Dataset entries

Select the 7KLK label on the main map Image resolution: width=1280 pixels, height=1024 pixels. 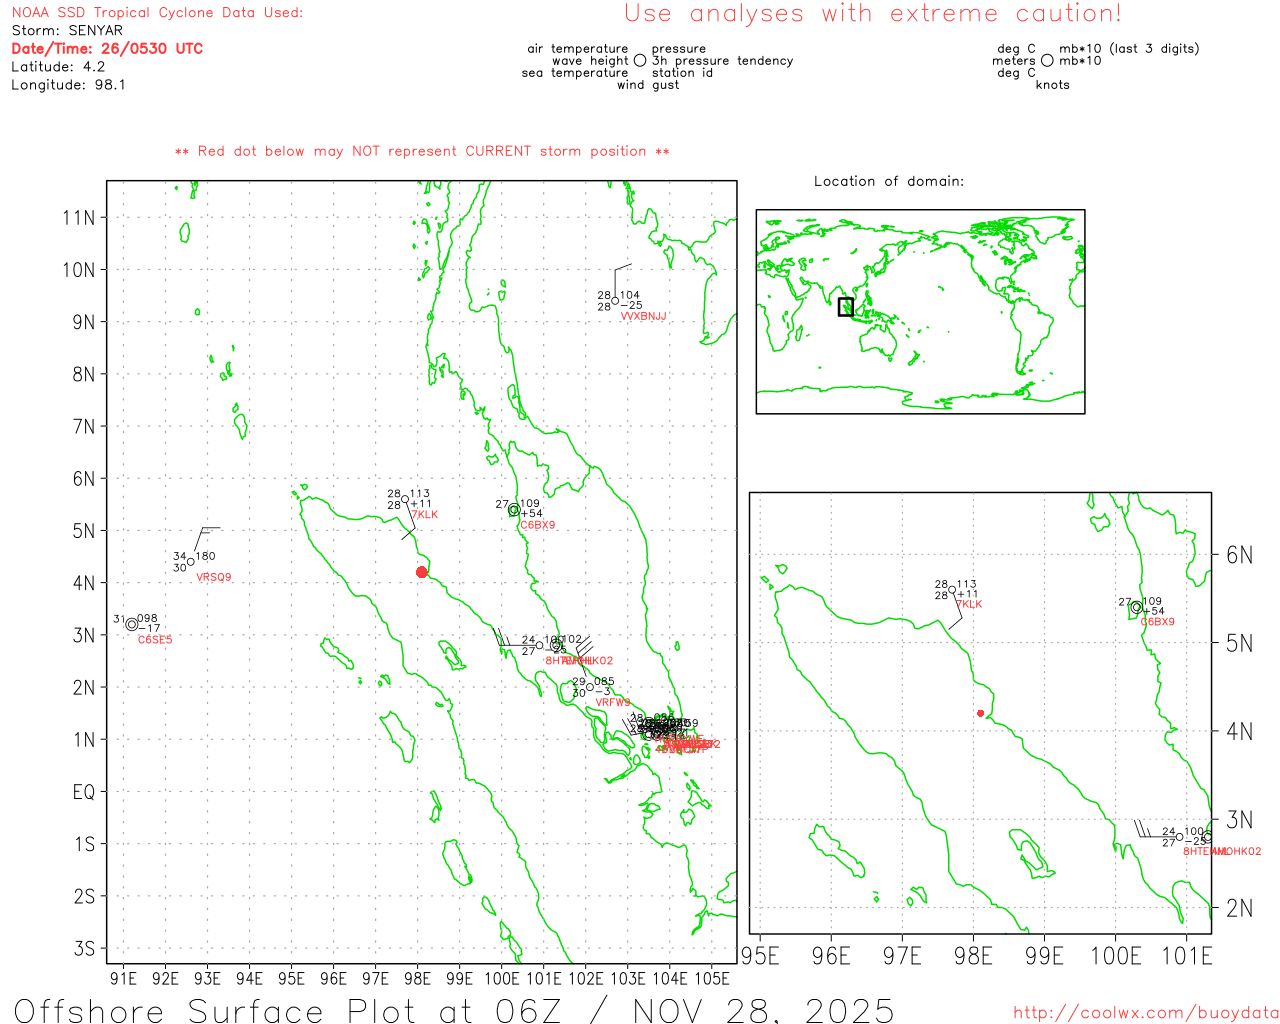(x=425, y=515)
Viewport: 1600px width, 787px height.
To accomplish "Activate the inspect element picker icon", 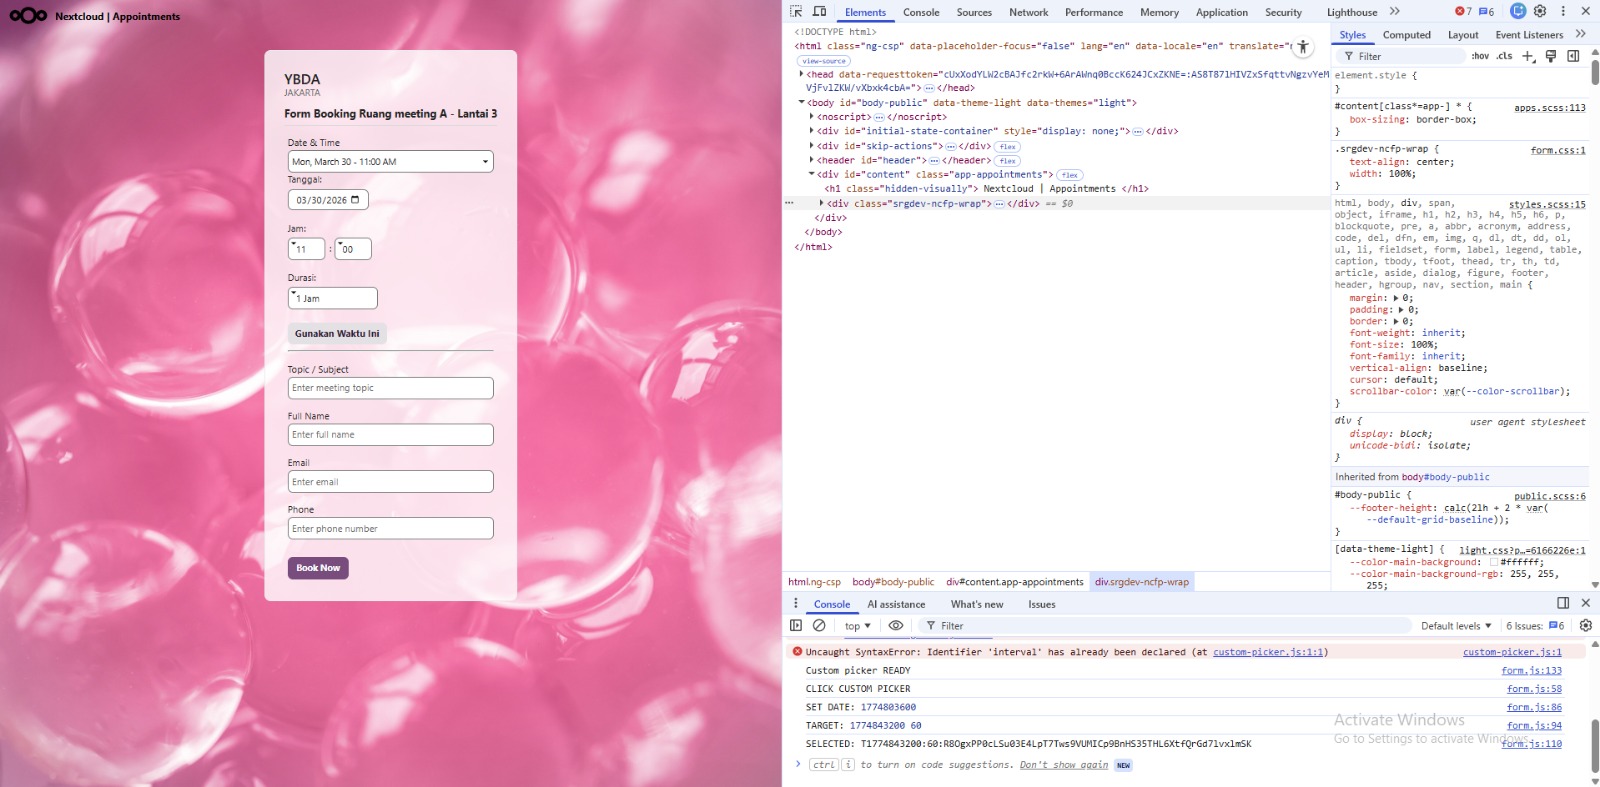I will point(796,12).
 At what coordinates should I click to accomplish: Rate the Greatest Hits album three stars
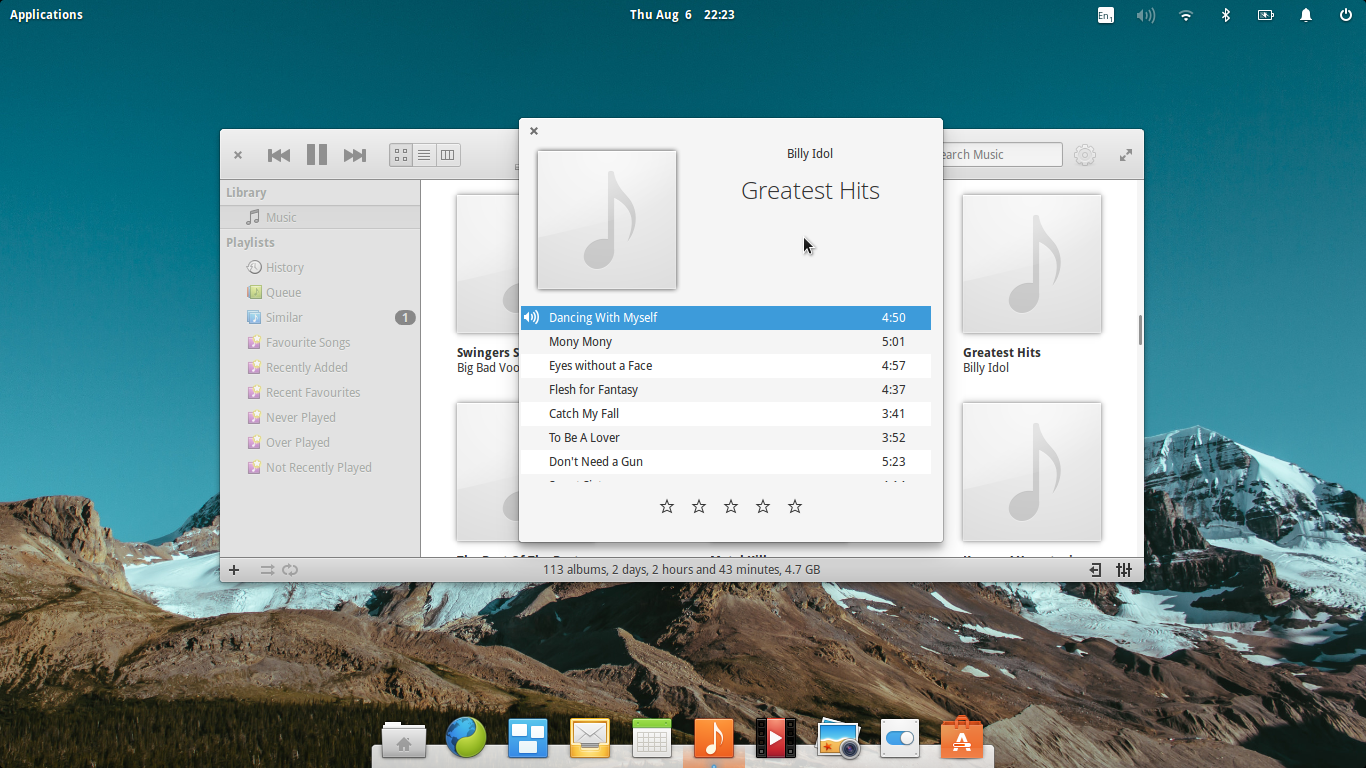731,506

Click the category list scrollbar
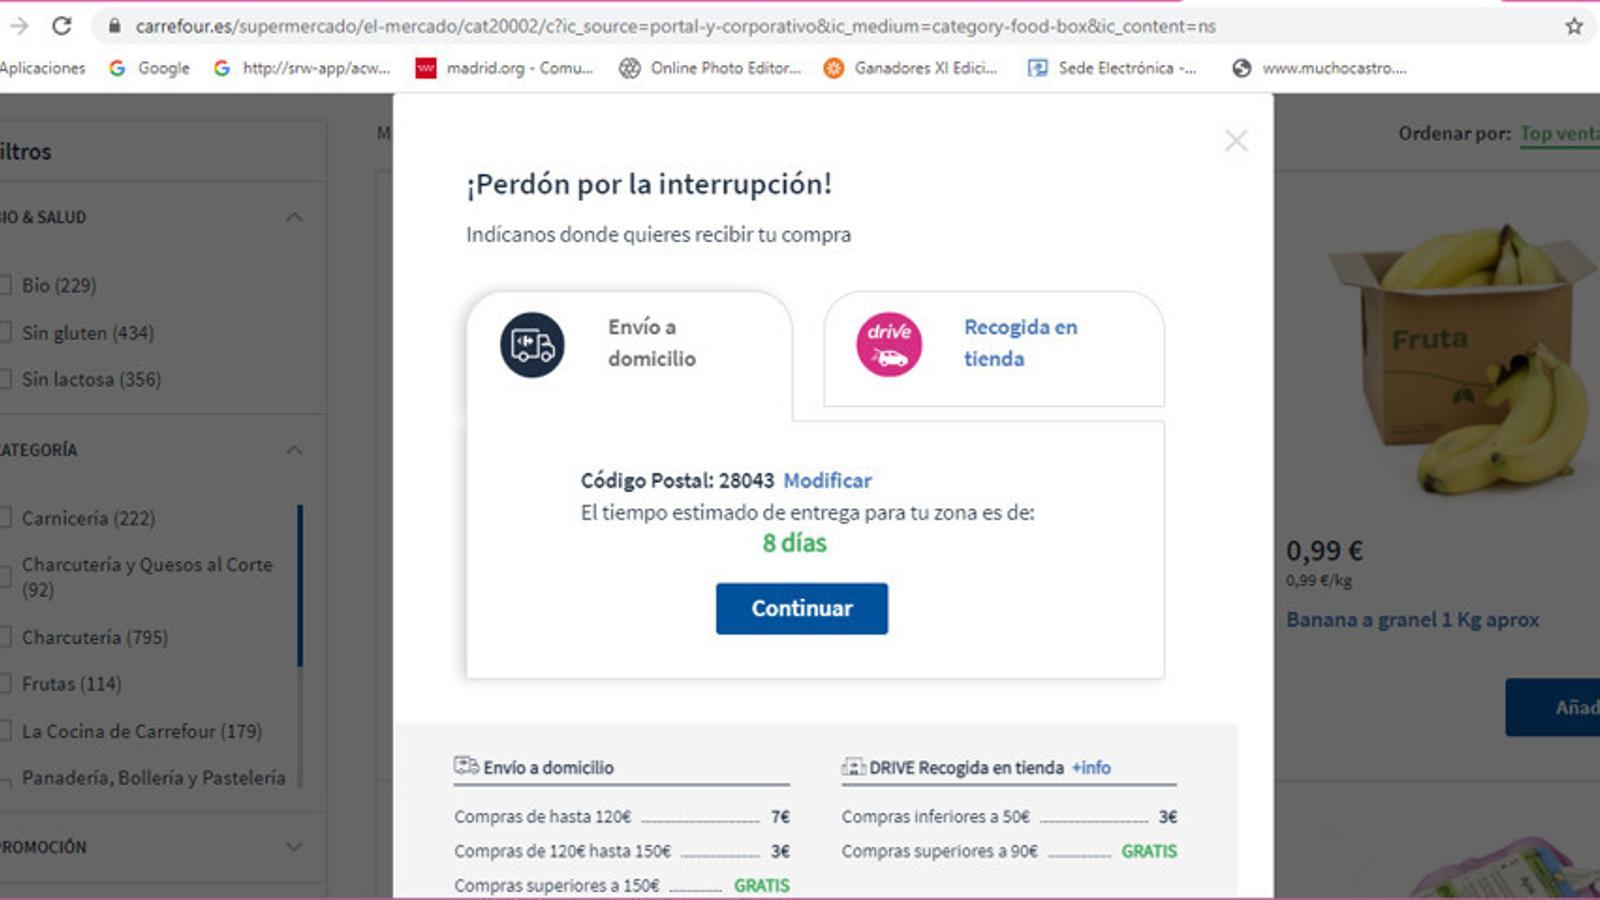point(300,585)
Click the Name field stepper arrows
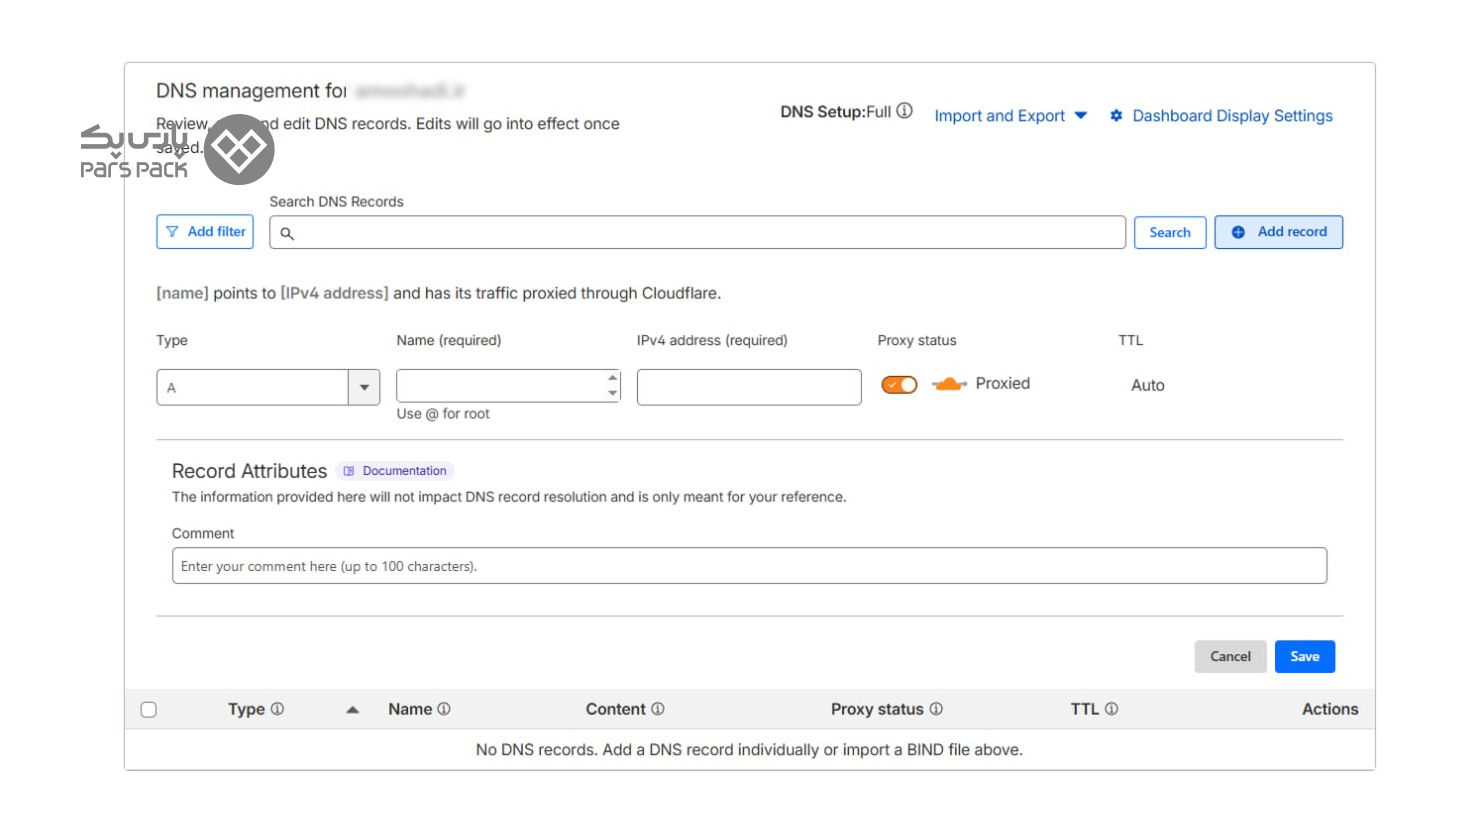 point(612,385)
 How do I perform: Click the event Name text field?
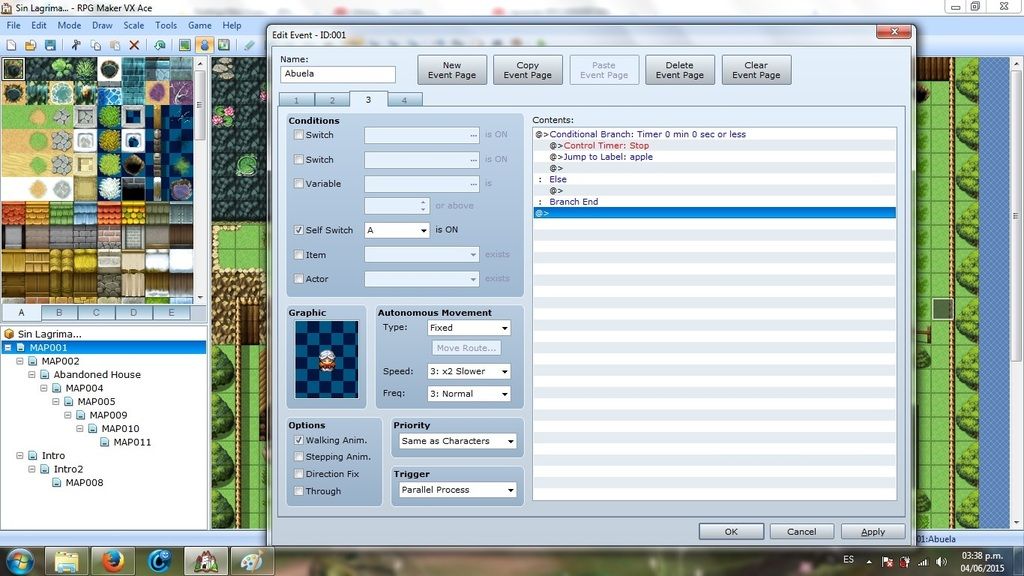point(338,74)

__About this task__. Please copy the data above word for word, but only from the line that contains "Click the category list scrollbar" through the final line, both included, and without the pictures.

__Response to the task__.
Click the category list scrollbar
point(300,585)
Click the Name field stepper arrows
 point(612,385)
 How do I perform: Click the event Name text field?
point(338,74)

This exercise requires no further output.